Thursday, November 25, 2010

This Is Germany Calling: Atomised (aka The Elementary Particles) (2006)

Michel Houellebecq's novel was always going to be a tough adaptation, not only for its explicit sex or its angry, angular language, but also for its meandering narrative that relies on lengthy monologues and philsophical debates. So, it's no surprise that Oskar Roehler-written-and-directed film fails on so many levels, despite featuring the creme de la creme of the current German acting talent.


Things start off on a rough ground from the very beginning: Houellebecq's narrative and characters were very "French", in that their lenghty discussions about Aldous Huxley's influence on the counter-culture of the late '60s over bottles of fine wine is the romantic francophile representation. Moving these characters to Germany takes away a lot from the story: the pastoral and urban France cannot be more different than the pastoral and urban Germany.

Michel and Bruno are two half-brothers. Neglected by their free-spirited mother, Michel (Christian Ulmen) grows up to be a Math genius, whose goal in life is to discover reproduction without the need for sex. Michel is also the epitome of an asexual being - he doesn't care about the women that throw themselves at him, all in awe of his amazing brain. One of these girls is the ethereally beautiful Annabel (played by a miscast Franka Potente). Bruno (Moritz Bleibtreu in an amazing performance), on the other hand, can only think with his penis. His goal in life is to push the boundaries of sexual pleasure, but his attempts at satiating his lust fails him at every turn.

The dichotomy between Michel and Bruno was very succinctly portrayed in the book - despite their seemingly different outlook in life, they felt comfortable with each other. In the film, their get-togethers feel forced. This is mostly due to the fact that Bleibtreu and Ulmen feel so uncomfortable whenever they are on screen. What made these characters who they are is how they were brought up. Roehler shows snippets of their upbringing in a few flashbacks, but they feel more like afterthoughts than clues to their development.

Michel and Bruno are, frankly, despicable people, but the reasons they are who they are lie in the era that they grew up. Houellebecq's disdain for the counterculture is nowhere to be seen in the film. Of course, Roehler probably doesn't share Houellebecq's political or cultural ideology (which is a good thing), but without a political or cultural context these characters are hollow, uninteresting, and unintentionally funny.

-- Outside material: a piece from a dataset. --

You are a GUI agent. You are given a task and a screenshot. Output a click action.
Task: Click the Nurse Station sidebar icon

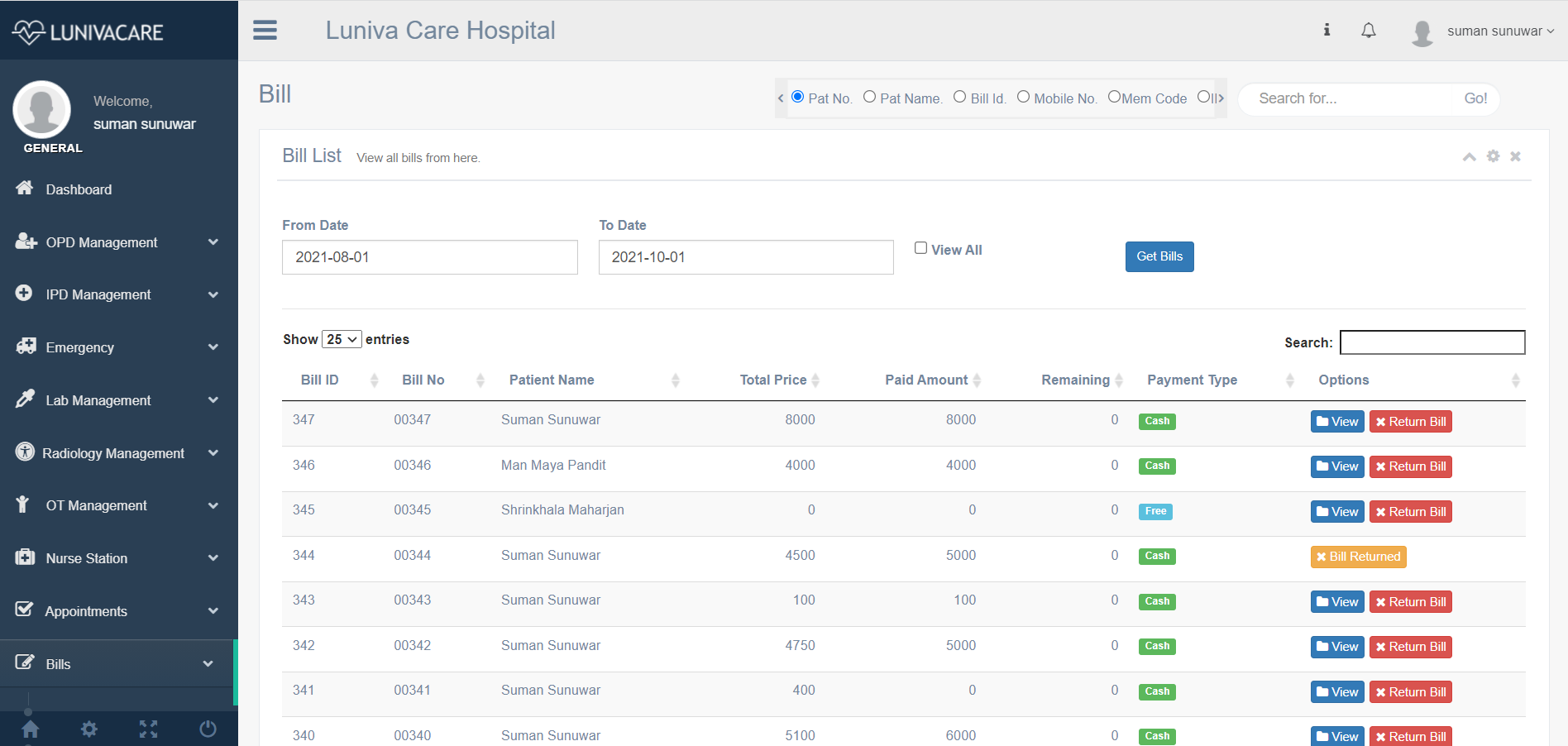click(x=26, y=558)
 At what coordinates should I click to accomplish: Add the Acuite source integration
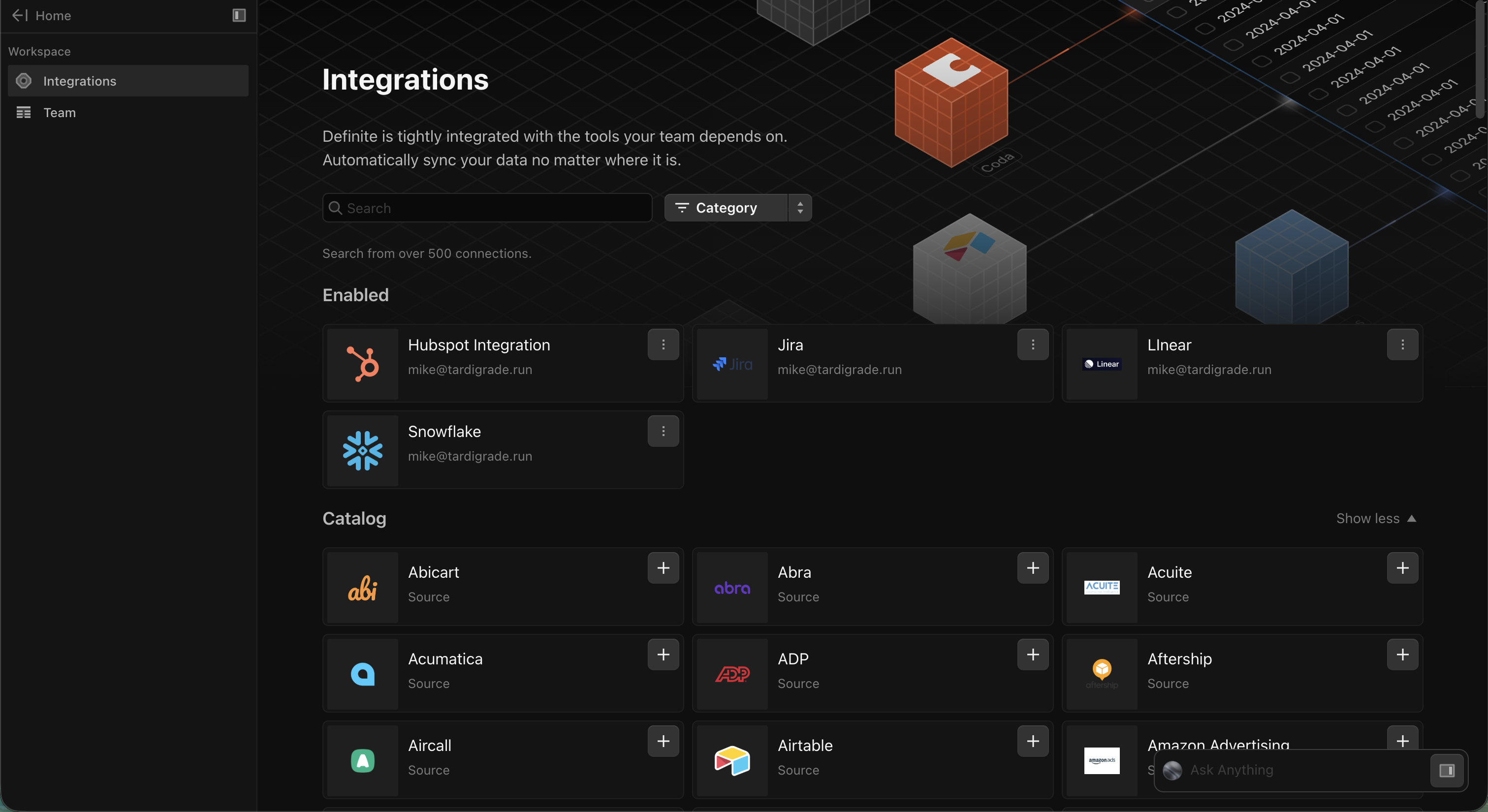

It is no surprise that Roehler struggled with democartising the narrative between the two, but Bruno emerges as the emotional core of the film (Michel is a desperately boring character, until the book's ending). It is his story that we feel more strongly connected to. But where the book succeeds is how by the end it is transformed from a post-modern fable to a pseudo-science fiction novel. The film clearly strayed away from this and it works for its own good. Unfortunately Roehler cannot resist and forces the sci-fi angle in a superfluous end chyron.

Atomised is a bad adaptation, but what is worse is that it is a bad film regardless.